But escape they did and Mr Simmonds, who had been listed as ‘missing, presumed killed’, was able to briefly leave the combat arena of the Second World War to marry his sweetheart, Vera.

The 84-year-old, who served with the 6th Battalion Black Watch, said: “My company got wiped out.

“One of the worst things is when you are in the front line and a lad loses his nerve. It affects you, and it irritates you, but he can’t help it.

“We were surrounded. There were five of us in this cellar, and the Germans attacked us that night.

“There was a sergeant and another man who started crying. They wanted to surrender, we took a vote on it.

“The lance corporal, he was a smashing lance corporal, he asked me, ‘What do you want to do Simmons?’. I said, ‘I want to escape from here’. He said to my mate Bob Lister, ‘What to do you want Lister?’, and he said, ‘I want to escape’.

“So he said to the sergeant, ‘I’m taking charge’. We stopped there for four days and we came out at night.

“When we were trying to get out, a German came down the steps.
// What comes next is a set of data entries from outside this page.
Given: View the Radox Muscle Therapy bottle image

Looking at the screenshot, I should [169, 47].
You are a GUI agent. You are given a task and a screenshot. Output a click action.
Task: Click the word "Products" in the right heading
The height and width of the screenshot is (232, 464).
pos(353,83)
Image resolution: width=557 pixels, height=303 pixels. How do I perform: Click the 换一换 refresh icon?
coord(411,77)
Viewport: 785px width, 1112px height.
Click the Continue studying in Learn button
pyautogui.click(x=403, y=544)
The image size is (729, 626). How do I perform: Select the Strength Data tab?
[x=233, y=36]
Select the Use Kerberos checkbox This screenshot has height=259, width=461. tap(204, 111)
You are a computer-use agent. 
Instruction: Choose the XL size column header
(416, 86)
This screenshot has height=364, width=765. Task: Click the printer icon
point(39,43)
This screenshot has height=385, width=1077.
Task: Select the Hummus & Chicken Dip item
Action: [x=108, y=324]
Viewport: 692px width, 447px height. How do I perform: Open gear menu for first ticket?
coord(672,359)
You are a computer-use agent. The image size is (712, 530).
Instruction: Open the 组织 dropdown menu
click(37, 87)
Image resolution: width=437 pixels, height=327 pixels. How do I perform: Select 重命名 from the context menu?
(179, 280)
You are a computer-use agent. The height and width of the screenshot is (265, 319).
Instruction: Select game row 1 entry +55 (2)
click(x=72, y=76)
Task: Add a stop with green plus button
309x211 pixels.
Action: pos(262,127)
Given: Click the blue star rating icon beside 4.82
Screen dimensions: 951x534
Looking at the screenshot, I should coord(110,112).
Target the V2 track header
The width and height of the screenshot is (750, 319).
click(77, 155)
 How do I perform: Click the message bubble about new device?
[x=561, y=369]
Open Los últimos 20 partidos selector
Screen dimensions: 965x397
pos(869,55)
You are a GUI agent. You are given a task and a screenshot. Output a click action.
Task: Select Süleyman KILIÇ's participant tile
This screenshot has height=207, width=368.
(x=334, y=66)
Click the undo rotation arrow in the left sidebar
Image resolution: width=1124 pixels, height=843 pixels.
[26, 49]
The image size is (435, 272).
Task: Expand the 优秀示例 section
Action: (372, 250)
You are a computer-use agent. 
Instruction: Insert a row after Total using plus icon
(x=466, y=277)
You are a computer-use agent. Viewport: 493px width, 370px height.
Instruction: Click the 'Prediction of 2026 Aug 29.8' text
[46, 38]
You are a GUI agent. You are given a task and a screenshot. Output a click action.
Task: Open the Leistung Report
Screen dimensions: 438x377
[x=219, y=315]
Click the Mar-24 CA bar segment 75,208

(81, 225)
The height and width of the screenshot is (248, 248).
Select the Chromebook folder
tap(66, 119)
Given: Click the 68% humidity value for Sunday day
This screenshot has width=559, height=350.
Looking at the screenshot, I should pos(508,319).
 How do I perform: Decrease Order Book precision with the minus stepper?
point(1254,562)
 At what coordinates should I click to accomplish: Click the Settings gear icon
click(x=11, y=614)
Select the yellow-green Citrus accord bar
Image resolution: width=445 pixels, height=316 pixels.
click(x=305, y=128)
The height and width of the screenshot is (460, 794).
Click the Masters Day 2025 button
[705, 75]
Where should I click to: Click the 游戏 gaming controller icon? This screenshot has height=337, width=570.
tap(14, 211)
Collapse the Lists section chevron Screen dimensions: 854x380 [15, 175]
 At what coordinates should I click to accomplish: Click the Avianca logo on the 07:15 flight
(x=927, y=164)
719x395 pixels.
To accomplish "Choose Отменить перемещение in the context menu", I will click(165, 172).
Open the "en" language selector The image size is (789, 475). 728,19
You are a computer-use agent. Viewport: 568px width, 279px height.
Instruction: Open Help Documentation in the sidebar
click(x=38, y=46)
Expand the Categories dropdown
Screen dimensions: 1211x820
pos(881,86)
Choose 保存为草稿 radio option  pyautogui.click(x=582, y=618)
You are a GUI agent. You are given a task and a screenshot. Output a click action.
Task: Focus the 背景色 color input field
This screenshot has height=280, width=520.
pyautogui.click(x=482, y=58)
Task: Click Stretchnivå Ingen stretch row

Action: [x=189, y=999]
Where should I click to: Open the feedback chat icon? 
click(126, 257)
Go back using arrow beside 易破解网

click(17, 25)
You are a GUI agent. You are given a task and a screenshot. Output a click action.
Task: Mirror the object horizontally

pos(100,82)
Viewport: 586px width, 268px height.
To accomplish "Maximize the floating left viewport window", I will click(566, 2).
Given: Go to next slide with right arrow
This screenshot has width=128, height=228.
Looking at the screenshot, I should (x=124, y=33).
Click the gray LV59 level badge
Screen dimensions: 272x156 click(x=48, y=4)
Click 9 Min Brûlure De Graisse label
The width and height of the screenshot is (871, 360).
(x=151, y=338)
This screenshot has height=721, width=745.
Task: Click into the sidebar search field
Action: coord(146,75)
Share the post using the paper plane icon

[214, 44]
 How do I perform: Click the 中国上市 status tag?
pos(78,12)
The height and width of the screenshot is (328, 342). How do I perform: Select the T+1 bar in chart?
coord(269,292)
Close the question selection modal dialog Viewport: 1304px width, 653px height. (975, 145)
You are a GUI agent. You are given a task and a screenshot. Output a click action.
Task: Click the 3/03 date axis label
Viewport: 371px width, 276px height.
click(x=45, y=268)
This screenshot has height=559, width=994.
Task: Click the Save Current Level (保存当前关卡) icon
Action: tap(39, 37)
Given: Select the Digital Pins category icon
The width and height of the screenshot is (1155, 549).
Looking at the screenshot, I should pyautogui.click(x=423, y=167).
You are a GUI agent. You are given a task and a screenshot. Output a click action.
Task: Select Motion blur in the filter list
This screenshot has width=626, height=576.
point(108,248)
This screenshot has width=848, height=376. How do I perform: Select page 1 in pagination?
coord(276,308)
He couldn’t see us, there was a recess we were behind. The lance corporal said to me, ‘If he steps in, stick him with your bayonet’, so I had it ready.

“We got lucky, that’s the main point. There was a little stream which we went down. There was supposed to have been a mine placed on it, but luckily for us, it didn’t go off.

“We got out safely, but I got hit, a little one in the head, and I got it over my eye. They were only skin flesh wounds.

“I had been reported ‘missing, presumed killed’.

“After that I came home for one month and I got married.”

Mr Simmonds soon returned to Italy, and was sent back to Monte Cassino where he took part in the Allied victory on the road to Rome.

After the war, Mr Simmonds went back to live at Fenton, where he worked in the pottery industry. He has one daughter, Pamela Buckley, and a granddaughter, Anna Buckley.

Mr Simmonds said: “I don’t like to talk about the war, it upsets me.

“When I think about it now I could cry. I’m choked now after all these years. I lost a lot of men, a lot of them were captured and a lot of them wounded. I won’t go back.”